The last day of Paris Fashion Week was nothing short of extravagant.

Chanel opened the day by launching a rocket inside of Grand Palais. Miumiu covered the Palais d’Iéna in decadent purple faux fur. Louis Vuitton’s unprecedented show inside of Musee Louvre’s sculpture courtyard Cour Marly was a grand finale for the last leg of fashion month.

The ongoing debate about the purpose of fashion shows of today got a loud and clear answer in Paris: the event remains a large aspect of the creative process of a fashion collection – perhaps even more storytelling than ever is needed to induce a social media frenzy.

Wizard of extravaganza Karl Lagerfeld pulled off yet another jaw-dropping stunt this season by turning Grand Palais into Chanel Ground Control Centre. A space rocket bearing double “C” logos with a launch pad doubled as the U shape runway, and uniform-clad extras roamed the centre, posing with guests for pictures. As the finael countdown began, the bottom of the rocket began to move by means of hydraulic mechanics, creating the illusion of an actual rocket launch. Oh, and there were fireworks – of course.

This painstaking attention to detail is also evident in the collection. Classic tweed suits cut for a relaxed fit and woven with metallic threads tap into Lagerfeld’s futuristic theme. Light and billowy flou dresses feature astronaut prints, while metallic leather pants inserted with tweed panels.

Models wore rhinestone-adorned headbands as they became something like space princesses. The metallic two-toned boots and space-themed novelty bags, such as the lacquered spaceship chain bag, will be the season’s most coveted accessories.

At Louis Vuitton, guests were impressed not by a theatrical set up, but the sheer privilege to see Nicholas Ghesquière’s latest collection alongside neoclassical sculptures circa 17th-18th century.

It was the first time a fashion show has been held in Louvre’s central sculpture atrium.

Globetrotting Louis Vuitton models seemed to be treading across the currents of time this season. The collection ensured a practical and ultra-chic wardrobe for any exotic destinations, as well as city cruises.

As the show notes suggested, Ghesquière aimed to “do away with frontiers altogether and shift into an evocation of the nomadic”. The creative director drew on a variety of themes and presented them with elegance and sophistication.

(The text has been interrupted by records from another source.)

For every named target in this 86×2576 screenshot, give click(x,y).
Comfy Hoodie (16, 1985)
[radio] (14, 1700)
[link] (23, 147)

Ghesquière opened the show with a line-up of fur looks: though he’s rarely dabbled in fur in previous seasons, the creations still bore his signature. Short-sleeved intarsia fur jackets accentuated with dramatic shoulders are matched with flared pants and chunky boots for a much younger iteration.

Last season’s fit-and-flare pantsuits got a sporty update with a blue track-suit-esque version. The new collection also features street-inspired elements such as metallic aiguillette that adorned panelled leather jackets and shearling tops.

Those elements will for sure appeal to the Gen-Z princelings such as Jaden Smith, who was spotted on the stellar front row with other A-listers including Léa Seydoux, Jennifer Connelly, and Catherine Deneuve.

The evening slip dresses which cut at knee-length and featuring contrasting materials and lace insets, too offer alternative party wears for the too-cool-for-school clan.